INSTRUCTIONS FOR THE TASK: Copy every one of the following records exactly, line for line.

--- Start of EXERCISE MATERIAL ---

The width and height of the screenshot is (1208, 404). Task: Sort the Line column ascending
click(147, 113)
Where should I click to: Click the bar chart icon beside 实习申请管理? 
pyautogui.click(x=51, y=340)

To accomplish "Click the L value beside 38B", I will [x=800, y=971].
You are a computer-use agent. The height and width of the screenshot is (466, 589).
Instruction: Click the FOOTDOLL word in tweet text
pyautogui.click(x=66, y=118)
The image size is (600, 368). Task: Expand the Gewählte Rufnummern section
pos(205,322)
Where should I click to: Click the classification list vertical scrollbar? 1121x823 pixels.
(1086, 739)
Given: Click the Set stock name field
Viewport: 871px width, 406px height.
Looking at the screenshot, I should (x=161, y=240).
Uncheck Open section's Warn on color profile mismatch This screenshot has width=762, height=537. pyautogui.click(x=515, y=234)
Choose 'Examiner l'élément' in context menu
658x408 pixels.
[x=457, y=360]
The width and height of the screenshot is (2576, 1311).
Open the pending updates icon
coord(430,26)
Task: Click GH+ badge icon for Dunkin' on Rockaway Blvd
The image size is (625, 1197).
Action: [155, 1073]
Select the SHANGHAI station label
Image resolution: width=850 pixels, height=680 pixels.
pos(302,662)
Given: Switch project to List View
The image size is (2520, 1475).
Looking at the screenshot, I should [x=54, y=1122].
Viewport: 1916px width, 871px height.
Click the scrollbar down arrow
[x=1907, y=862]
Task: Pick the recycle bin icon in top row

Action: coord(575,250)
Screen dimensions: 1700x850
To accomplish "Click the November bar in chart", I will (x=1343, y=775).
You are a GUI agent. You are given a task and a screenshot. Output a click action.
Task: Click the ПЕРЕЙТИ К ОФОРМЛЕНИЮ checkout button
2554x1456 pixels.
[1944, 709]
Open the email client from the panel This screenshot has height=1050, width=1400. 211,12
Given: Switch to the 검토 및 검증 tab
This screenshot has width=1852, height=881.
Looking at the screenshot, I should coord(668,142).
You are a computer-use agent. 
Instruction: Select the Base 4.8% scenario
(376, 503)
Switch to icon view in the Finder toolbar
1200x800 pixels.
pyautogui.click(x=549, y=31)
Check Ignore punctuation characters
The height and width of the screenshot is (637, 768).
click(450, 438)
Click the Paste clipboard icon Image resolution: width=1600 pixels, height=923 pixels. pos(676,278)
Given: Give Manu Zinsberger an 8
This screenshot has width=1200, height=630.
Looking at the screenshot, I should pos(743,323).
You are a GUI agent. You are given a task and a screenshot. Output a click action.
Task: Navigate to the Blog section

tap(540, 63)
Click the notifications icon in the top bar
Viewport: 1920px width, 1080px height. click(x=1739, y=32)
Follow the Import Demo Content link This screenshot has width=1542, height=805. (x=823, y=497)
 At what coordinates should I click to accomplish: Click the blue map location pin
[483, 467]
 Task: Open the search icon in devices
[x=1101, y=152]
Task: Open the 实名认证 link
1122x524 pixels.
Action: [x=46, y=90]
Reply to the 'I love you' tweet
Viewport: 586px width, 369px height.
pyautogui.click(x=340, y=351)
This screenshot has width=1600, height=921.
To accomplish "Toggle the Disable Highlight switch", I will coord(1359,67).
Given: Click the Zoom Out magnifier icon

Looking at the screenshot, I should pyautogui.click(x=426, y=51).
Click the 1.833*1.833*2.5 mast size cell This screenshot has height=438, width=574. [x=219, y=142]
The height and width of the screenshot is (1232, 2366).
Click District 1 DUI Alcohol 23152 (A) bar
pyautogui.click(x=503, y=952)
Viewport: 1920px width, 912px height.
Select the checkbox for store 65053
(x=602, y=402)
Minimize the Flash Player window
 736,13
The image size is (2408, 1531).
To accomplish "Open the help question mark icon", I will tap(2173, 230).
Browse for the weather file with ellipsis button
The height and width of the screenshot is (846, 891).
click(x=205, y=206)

--- End of EXERCISE MATERIAL ---

THE RESPONSE:
The width and height of the screenshot is (1208, 404). Task: Sort the Line column ascending
click(147, 113)
Where should I click to: Click the bar chart icon beside 实习申请管理? 
pyautogui.click(x=51, y=340)

To accomplish "Click the L value beside 38B", I will [x=800, y=971].
You are a computer-use agent. The height and width of the screenshot is (466, 589).
Instruction: Click the FOOTDOLL word in tweet text
pyautogui.click(x=66, y=118)
The image size is (600, 368). Task: Expand the Gewählte Rufnummern section
pos(205,322)
Where should I click to: Click the classification list vertical scrollbar? 1121x823 pixels.
(1086, 739)
Given: Click the Set stock name field
Viewport: 871px width, 406px height.
Looking at the screenshot, I should (x=161, y=240).
Uncheck Open section's Warn on color profile mismatch This screenshot has width=762, height=537. pyautogui.click(x=515, y=234)
Choose 'Examiner l'élément' in context menu
658x408 pixels.
[x=457, y=360]
The width and height of the screenshot is (2576, 1311).
Open the pending updates icon
coord(430,26)
Task: Click GH+ badge icon for Dunkin' on Rockaway Blvd
The image size is (625, 1197).
Action: [155, 1073]
Select the SHANGHAI station label
Image resolution: width=850 pixels, height=680 pixels.
pos(302,662)
Given: Switch project to List View
The image size is (2520, 1475).
Looking at the screenshot, I should [x=54, y=1122].
Viewport: 1916px width, 871px height.
Click the scrollbar down arrow
[x=1907, y=862]
Task: Pick the recycle bin icon in top row

Action: coord(575,250)
Screen dimensions: 1700x850
To accomplish "Click the November bar in chart", I will (x=1343, y=775).
You are a GUI agent. You are given a task and a screenshot. Output a click action.
Task: Click the ПЕРЕЙТИ К ОФОРМЛЕНИЮ checkout button
2554x1456 pixels.
[1944, 709]
Open the email client from the panel This screenshot has height=1050, width=1400. 211,12
Given: Switch to the 검토 및 검증 tab
This screenshot has width=1852, height=881.
Looking at the screenshot, I should coord(668,142).
You are a computer-use agent. 
Instruction: Select the Base 4.8% scenario
(376, 503)
Switch to icon view in the Finder toolbar
1200x800 pixels.
pyautogui.click(x=549, y=31)
Check Ignore punctuation characters
The height and width of the screenshot is (637, 768).
click(450, 438)
Click the Paste clipboard icon Image resolution: width=1600 pixels, height=923 pixels. pos(676,278)
Given: Give Manu Zinsberger an 8
This screenshot has width=1200, height=630.
Looking at the screenshot, I should pos(743,323).
You are a GUI agent. You are given a task and a screenshot. Output a click action.
Task: Navigate to the Blog section

tap(540, 63)
Click the notifications icon in the top bar
Viewport: 1920px width, 1080px height. click(x=1739, y=32)
Follow the Import Demo Content link This screenshot has width=1542, height=805. (x=823, y=497)
 At what coordinates should I click to accomplish: Click the blue map location pin
[483, 467]
 Task: Open the search icon in devices
[x=1101, y=152]
Task: Open the 实名认证 link
1122x524 pixels.
Action: [x=46, y=90]
Reply to the 'I love you' tweet
Viewport: 586px width, 369px height.
pyautogui.click(x=340, y=351)
This screenshot has width=1600, height=921.
To accomplish "Toggle the Disable Highlight switch", I will coord(1359,67).
Given: Click the Zoom Out magnifier icon

Looking at the screenshot, I should pyautogui.click(x=426, y=51).
Click the 1.833*1.833*2.5 mast size cell This screenshot has height=438, width=574. [x=219, y=142]
The height and width of the screenshot is (1232, 2366).
Click District 1 DUI Alcohol 23152 (A) bar
pyautogui.click(x=503, y=952)
Viewport: 1920px width, 912px height.
Select the checkbox for store 65053
(x=602, y=402)
Minimize the Flash Player window
 736,13
The image size is (2408, 1531).
To accomplish "Open the help question mark icon", I will tap(2173, 230).
Browse for the weather file with ellipsis button
The height and width of the screenshot is (846, 891).
click(x=205, y=206)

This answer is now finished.